There are a number of theories about the cause of this condition. Some research has suggested that salivary tissue lesions are a manifestation of swollen lymph glands that can affect people with HIV, known as persistent generalised lymphadenopathy (PGL). Cysts are thought to occur when lymph fluid or tissue seeps into the glands.
Other research has found evidence of a connection between salivary dysfunction and CMV.
Cysts and lesions are usually benign; however malignant lymphoma may occur.
Incidence
HIV-associated salivary disease may occur early in HIV disease when CD4 levels are within the normal range. Symptoms may be an early sign of HIV disease progression. A person with swollen salivary glands and dry mouth whose HIV status is unknown may be advised to consider HIV testing.
This condition commonly occurs in children. A survey of 50 children with AIDS found that about 20% had HIV-associated salivary disease.
Treatment
Medical therapy using anti-HIV drugs including protease inhibitors, anti-inflammatory medications called corticosteroids. and withdrawal of fluid from cysts have all been reported as effective in reducing the size of swollen parotid glands. Large cysts may be removed surgically.

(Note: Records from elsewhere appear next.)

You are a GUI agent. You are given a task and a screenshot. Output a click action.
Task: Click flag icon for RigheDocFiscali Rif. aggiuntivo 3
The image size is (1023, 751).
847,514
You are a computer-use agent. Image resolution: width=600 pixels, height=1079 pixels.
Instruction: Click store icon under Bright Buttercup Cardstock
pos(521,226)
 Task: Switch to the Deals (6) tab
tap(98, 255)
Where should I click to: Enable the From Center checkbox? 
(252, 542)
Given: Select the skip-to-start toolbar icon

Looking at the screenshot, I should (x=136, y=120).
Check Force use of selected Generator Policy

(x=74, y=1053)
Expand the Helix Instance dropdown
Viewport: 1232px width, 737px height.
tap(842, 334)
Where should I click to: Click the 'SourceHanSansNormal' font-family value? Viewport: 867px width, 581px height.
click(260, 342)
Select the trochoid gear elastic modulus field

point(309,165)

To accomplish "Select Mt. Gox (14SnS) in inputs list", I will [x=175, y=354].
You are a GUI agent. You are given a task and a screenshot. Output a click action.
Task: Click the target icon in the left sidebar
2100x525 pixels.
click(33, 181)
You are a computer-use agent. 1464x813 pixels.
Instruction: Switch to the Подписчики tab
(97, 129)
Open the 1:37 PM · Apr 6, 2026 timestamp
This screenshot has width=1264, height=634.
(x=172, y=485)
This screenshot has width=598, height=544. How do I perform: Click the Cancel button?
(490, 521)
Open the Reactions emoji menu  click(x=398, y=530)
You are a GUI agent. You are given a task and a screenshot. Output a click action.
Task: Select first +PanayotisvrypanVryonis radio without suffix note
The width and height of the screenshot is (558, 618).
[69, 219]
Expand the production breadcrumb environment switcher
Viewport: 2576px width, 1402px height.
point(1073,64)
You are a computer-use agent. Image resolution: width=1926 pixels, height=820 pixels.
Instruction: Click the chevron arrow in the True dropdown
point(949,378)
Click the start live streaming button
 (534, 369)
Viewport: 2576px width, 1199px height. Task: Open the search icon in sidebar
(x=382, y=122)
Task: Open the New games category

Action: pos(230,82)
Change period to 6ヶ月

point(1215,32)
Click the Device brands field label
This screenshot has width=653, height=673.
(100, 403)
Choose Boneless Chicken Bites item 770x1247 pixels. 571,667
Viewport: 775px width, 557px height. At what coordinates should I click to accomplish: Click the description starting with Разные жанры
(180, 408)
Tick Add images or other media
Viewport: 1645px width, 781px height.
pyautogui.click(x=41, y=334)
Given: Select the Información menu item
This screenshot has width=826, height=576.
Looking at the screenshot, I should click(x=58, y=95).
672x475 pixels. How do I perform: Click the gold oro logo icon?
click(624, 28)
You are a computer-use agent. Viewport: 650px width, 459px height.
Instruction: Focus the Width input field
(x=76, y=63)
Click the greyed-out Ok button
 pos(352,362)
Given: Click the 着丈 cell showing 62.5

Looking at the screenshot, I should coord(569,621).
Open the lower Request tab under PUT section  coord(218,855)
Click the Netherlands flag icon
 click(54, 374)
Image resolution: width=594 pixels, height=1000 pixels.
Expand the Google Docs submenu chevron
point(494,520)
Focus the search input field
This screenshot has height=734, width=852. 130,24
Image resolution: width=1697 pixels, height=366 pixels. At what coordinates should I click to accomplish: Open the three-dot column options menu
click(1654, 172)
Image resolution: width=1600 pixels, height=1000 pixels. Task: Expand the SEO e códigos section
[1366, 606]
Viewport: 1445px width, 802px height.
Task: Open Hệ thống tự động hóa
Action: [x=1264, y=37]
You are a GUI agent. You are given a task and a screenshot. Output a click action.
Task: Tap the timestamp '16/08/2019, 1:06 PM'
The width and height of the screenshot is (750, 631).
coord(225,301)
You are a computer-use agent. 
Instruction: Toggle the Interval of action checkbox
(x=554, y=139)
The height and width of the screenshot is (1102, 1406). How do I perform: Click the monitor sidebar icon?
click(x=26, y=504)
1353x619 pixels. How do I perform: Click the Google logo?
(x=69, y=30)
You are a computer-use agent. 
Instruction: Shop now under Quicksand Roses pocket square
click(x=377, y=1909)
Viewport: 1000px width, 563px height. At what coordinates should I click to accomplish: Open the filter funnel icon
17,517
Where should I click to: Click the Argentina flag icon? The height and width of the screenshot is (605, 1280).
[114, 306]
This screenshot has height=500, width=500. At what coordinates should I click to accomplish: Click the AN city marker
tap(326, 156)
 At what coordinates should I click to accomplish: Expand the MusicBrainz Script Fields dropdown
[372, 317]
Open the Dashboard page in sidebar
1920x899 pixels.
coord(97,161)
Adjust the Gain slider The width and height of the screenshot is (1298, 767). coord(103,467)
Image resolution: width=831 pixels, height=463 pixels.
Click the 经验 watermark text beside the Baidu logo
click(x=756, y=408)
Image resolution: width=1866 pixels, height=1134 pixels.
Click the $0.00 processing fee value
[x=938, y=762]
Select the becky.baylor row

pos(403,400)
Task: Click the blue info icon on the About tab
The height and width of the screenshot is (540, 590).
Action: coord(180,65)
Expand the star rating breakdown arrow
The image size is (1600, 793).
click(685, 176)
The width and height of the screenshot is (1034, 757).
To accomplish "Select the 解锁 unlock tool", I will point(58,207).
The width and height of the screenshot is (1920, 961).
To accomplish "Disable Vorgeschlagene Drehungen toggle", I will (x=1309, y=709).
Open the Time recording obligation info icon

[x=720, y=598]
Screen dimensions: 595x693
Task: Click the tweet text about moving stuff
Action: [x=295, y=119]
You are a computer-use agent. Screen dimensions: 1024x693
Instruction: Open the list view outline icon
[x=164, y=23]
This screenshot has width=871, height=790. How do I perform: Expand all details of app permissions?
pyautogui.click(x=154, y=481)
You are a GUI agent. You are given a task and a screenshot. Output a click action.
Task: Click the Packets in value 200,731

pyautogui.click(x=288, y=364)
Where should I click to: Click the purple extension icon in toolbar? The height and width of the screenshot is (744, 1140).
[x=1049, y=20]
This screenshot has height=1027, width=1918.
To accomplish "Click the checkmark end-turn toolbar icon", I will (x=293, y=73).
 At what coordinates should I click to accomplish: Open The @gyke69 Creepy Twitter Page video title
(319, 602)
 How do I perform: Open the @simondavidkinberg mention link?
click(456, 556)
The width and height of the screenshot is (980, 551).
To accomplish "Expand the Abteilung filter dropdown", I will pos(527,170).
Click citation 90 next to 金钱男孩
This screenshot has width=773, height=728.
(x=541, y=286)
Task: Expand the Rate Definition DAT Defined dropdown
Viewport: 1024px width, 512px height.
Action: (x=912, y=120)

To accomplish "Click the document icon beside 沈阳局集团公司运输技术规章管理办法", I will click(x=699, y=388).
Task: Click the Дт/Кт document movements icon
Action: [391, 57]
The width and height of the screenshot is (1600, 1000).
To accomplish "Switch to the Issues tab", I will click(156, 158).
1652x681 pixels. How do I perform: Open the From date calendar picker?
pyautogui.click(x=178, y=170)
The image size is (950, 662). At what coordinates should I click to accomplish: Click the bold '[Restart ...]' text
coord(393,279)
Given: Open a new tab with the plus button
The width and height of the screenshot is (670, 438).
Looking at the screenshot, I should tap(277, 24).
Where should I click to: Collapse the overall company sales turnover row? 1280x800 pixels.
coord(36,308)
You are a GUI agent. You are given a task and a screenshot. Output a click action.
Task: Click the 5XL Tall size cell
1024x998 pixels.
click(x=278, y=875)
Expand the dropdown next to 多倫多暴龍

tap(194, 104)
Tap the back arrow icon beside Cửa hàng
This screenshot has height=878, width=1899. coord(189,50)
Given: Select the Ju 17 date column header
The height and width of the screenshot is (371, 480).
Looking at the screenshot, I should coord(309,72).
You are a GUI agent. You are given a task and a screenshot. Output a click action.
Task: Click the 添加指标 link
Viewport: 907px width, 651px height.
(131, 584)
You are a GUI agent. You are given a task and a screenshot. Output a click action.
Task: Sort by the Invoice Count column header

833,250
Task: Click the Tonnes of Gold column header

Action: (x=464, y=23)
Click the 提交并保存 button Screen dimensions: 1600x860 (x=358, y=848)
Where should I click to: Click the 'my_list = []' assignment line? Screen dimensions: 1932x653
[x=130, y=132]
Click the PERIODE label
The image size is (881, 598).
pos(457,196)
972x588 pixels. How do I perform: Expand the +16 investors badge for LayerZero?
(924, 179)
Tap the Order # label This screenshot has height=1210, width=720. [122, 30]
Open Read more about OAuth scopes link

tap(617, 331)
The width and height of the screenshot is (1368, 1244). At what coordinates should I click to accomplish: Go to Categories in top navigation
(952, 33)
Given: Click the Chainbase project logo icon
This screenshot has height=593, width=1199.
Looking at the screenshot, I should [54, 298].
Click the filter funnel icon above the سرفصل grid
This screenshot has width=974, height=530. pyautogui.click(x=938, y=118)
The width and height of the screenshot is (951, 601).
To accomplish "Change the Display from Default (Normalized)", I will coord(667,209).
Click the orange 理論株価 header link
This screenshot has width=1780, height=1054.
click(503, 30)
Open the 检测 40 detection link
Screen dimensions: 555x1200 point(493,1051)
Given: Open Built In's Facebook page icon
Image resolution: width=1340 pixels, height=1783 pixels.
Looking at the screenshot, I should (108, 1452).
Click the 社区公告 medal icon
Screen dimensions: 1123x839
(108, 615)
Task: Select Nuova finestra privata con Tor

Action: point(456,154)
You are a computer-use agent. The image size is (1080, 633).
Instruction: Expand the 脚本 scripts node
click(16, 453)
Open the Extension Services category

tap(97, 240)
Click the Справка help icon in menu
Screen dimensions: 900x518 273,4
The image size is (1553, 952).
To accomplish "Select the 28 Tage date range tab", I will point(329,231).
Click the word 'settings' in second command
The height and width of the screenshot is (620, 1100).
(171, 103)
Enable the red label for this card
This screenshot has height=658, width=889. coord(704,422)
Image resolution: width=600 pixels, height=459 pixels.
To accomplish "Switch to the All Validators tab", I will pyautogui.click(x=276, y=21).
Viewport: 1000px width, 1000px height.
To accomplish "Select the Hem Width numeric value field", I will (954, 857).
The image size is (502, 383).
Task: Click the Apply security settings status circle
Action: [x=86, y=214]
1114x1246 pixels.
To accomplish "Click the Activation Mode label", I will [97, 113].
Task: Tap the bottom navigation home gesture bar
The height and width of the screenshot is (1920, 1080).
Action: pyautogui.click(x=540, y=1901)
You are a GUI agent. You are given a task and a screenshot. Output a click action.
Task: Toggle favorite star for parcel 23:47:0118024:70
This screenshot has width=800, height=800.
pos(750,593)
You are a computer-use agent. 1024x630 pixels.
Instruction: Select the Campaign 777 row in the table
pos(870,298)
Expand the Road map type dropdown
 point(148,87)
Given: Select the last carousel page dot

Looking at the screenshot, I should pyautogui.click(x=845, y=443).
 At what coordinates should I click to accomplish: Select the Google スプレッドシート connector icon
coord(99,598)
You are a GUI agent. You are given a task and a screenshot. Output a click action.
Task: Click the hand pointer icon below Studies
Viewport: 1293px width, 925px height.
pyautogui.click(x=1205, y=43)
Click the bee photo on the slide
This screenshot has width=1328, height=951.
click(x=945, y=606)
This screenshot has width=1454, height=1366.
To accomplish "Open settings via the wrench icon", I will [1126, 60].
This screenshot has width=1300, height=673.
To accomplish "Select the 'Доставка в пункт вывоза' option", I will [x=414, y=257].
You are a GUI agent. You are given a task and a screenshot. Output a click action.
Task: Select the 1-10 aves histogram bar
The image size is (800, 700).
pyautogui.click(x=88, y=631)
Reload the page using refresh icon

Symptoms such as dry mouth can be relieved by drinking more water and chewing sugar-free gum.
References
Craven DE et al. Response of lymphoepithelial parotid cysts to antiretroviral treatment in HIV-infected adults. Annals of Internal Medicine 128(6):455-459, 1998. DiGiuseppe JA et al. Lymphoid infiltrates of the salivary glands: pathology, biology and clinical significance. Current Opinions in Oncology 8(3):232-237, 1996. Greenberg MS et al. Relationship of cytomegalovirus to salivary gland dysfunction in HIV-infected patients. Oral Surgery, Oral Medicine, Oral Pathology, Oral Radiology and Endodontics 83(3):334-339, 1997. Greenspan D et al. Oral manifestations of HIV infection. AIDS Clinical Care 9(4):29-33, 1997. Maiorano E et al Lymphoepithelial cysts of salivary glands: an immunohistochemical study of HIV-related and HIV-unrelated lesions. Human Pathology 29(3):260-265, 1998. Schmidt Westhausen A et al. HIV-associated salivary gland diseases. Review of the literature and 3 case reports. Mund Kiefer Gesichtschir 1(2):82-85, 1997 (abstract in English).